== Textauszug ==
Umfangreiche Informationen zu den einzelnen Unternehmensformen in Österreich finden Sie auf der Homepage der WKO.

Welche Finanzierungsmöglichkeiten gibt es?

Auch wenn es viele Wege gibt, ein Unternehmen mit geringen finanziellen Mitteln zu gründen, etwas Geld ist früher oder später notwendig, um das Vorhaben fortzuführen oder gegebenenfalls weiterzuentwickeln. Die Beschäftigung mit Finanzierungsmöglichkeiten ist daher in den meisten Fällen unumgänglich. Finanzielle Mittel können auf vielfältige Art und Weise beschafft werden:

  • Nebenberuflich in die Selbstständigkeit
    Ein Weg, mit eher geringem Risiko in die Selbstständigkeit zu starten, ist, dies nebenberuflich durchzuführen. So kann das Startup mit Geld aus dem zweiten Tätigkeitsbereich gegründet werden.
  • Unterstützung von Verwandten und Freunden
    Gerade die Familie oder der Freundeskreis sind häufig ebenfalls überzeugt von einer Geschäftsidee und beteiligen sich eventuell finanziell am geplanten Vorhaben.
  • Mitgründerin/Mitgründer
    Das Modell des Co-Founding wurde bereits erörtert. Ein Unternehmen wird hier nicht alleine, sondern mit anderen Mitstreiterinnen/Mitstreitern etabliert. Diese können mitunter auch als stille Teilhaber (ohne Mitspracherecht) fungieren.
  • Staatliche Hilfe
    Neben privaten Unterstützungsleistungen fungiert vielfach der Staat als Geldgeber. Ob Gründungszuschuss, Startgeld oder Unternehmenskredite – ein detaillierter Businessplan sowie eine Rentabilitätsvorschau sind für derartige Geldleistungen unumgänglich.
===
== Vorliegendes Material ==
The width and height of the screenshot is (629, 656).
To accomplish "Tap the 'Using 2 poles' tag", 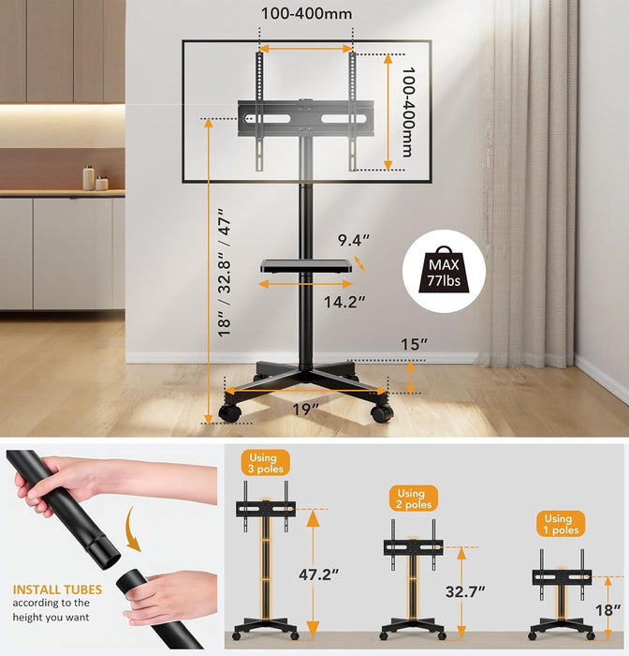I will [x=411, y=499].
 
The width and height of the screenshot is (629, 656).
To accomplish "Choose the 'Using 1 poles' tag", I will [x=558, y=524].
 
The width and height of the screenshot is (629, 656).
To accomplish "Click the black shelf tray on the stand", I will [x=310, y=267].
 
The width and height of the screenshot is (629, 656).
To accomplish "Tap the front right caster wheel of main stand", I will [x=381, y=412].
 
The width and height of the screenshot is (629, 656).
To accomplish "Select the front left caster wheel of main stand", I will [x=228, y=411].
===
== Vorliegendes Material ==
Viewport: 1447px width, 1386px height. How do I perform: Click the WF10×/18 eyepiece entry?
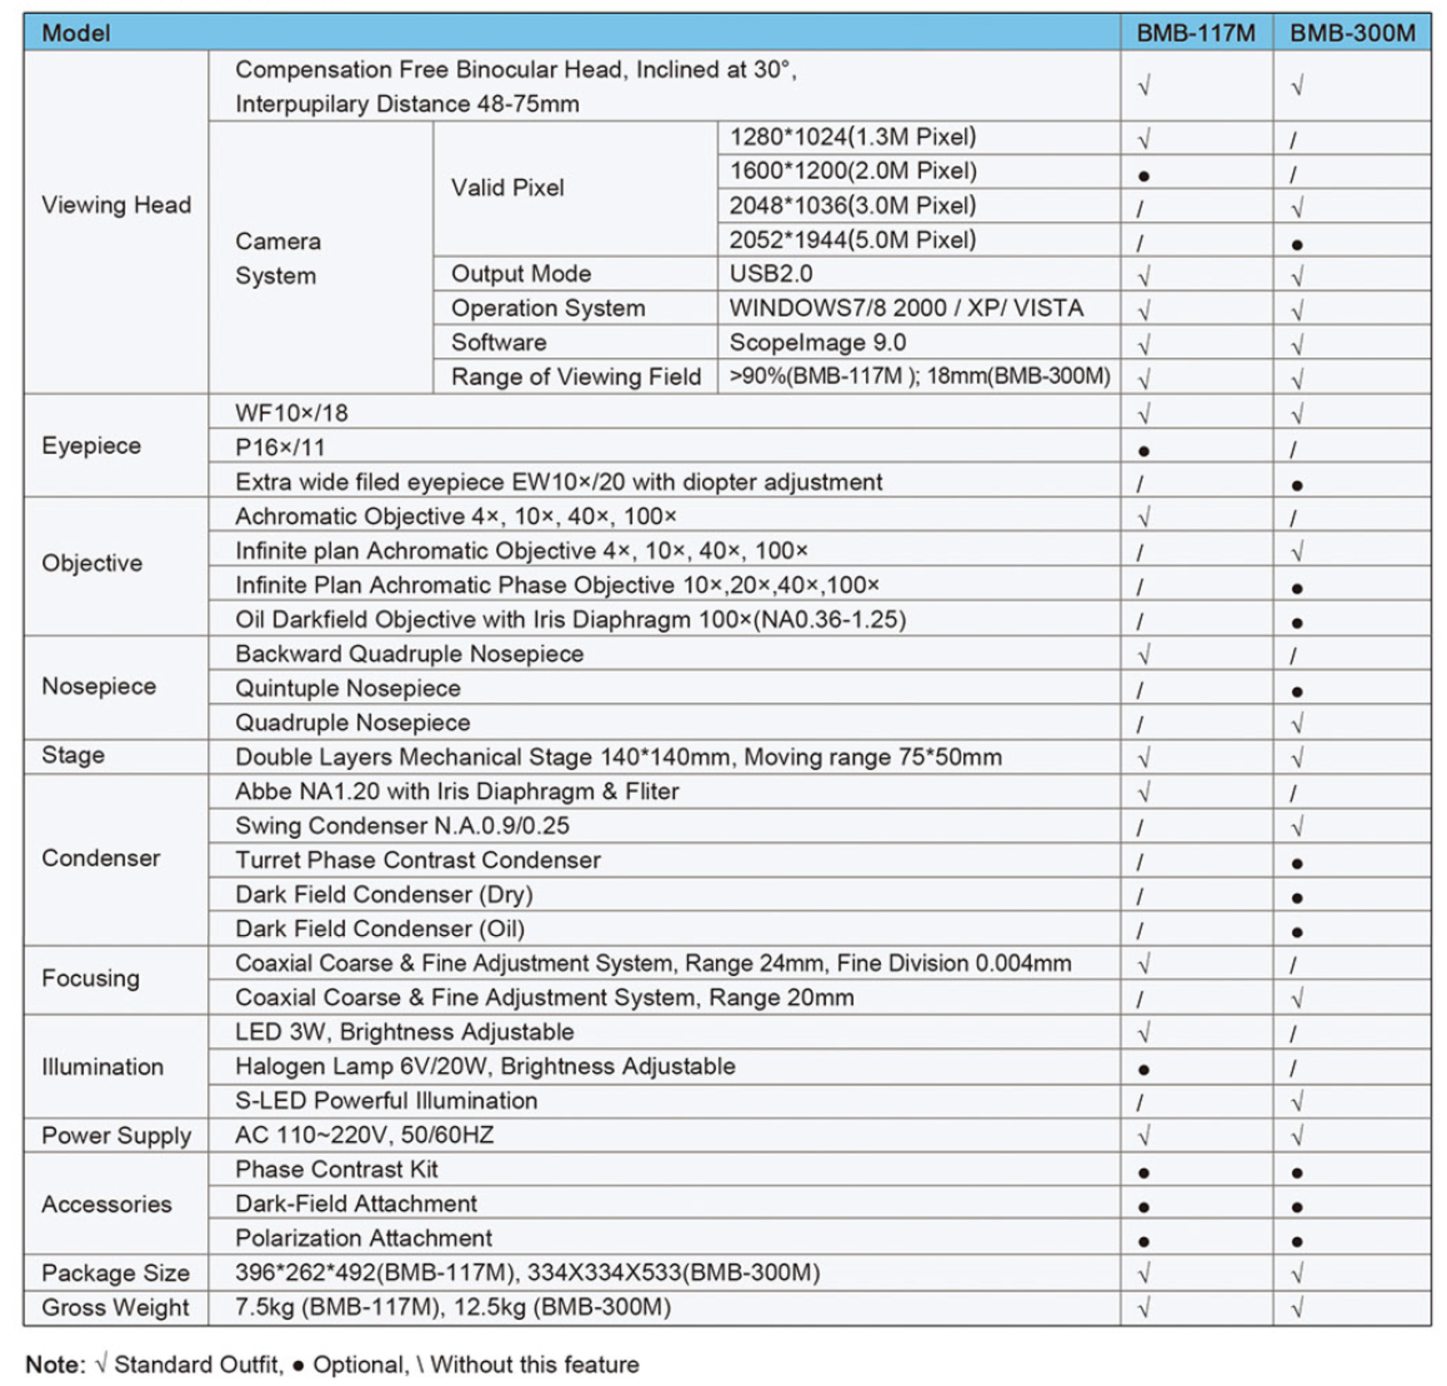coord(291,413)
===
### Aufgabe A
Nenne alle Finanzierungsmöglichkeiten, die im Textauszug über die Unternehmensgründung als Überschrift eines Aufzählungspunkts stehen.
### Aufgabe B
Führe den Textauszug über Finanzierungsmöglichkeiten bei der Unternehmensgründung im Anschluss an seinen letzten Satz weiter.

### Ergebnis A
Nebenberuflich in die Selbstständigkeit
Unterstützung von Verwandten und Freunden
Mitgründerin/Mitgründer
Staatliche Hilfe

### Ergebnis B
  • Bankkredit
    Aber nicht nur der Staat, auch die Bank kann Startkapital in Form eines Kredits zur Verfügung stellen. Allerdings ist in derartigen Fällen zumeist eine Eigenkapitalquote von rund 20% erforderlich. Zu diversifizieren sind kurz-, mittel- und langfristige Kredite mit unterschiedlichen Tilgungsraten, Zinszahlungen, Laufzeiten sowie Investitionsvorgaben. Häufig ist bei geringen finanziellen Eigenmitteln oder bei hohem Investitionsrisiko eine Bürgschaft von Nöten.
  • Venture-Capital oder Business-Angel
    Diese beiden Varianten fallen unter den Begriff Wagniskapital. Nur Firmengründungen mit hohem Erfolgspotential kommen in den Genuss, von derartigen Personen oder Gesellschaften unterstützt zu werden. Während Venture-Capital-Geldgeber nur finanzielle Mittel beisteuern und gewinnbeteiligt sind, treten Business-Angel zusätzlich mit Know-how tatkräftig in das Unternehmen ein, helfen mit einem großen Netzwerk und agieren quasi als Mentoren, teilweise mit Mitspracherecht.
  • Bootstrapping
    Beim Bootstrapping verzichten Unternehmerinnen/Unternehmer weitestgehend auf Hilfe von außen und sorgen mit folgenden Maßnahmen für eine eigenständige Umsetzung ihrer Geschäftsidee:
    -  geringe Lebenshaltungskosten
    -  schrittweiser Aufbau des Startups
    -  möglichst rasches Voranschreiten des operativen Geschäfts
    -  niedrige Fixkosten
    -  stetige Erweiterung des unternehmerischen Vorhabens in Abhängigkeit von den zur Verfügung stehenden finanziellen Mitteln

In erster Linie wird finanzielles Eigenkapital in Kombination mit Förderungen, Darlehen von Familienmitgliedern und Freunden oder kleineren Bankkrediten verwendet.

  • Crowdfunding
    Demgegenüber steht das Crowdfunding. Dieses zielt auf eine Vielzahl an potentiellen Geldgebern ab, die zumeist über eine Internetplattform mobilisiert werden und geringe Beiträge bezahlen, um eine konkrete Geschäftsidee zu realisieren. Mit einem strukturierten Businessplan und einem interessanten Produkt beteiligen sich aus Überzeugung private Finanziers an einem Unternehmen. Im Gegenzug erhalten sie bei Gelingen des Projekts häufig Benefits in Form von GratisProdukten oder vergünstigten Kaufoptionen.

Welche Fördermöglichkeiten existieren?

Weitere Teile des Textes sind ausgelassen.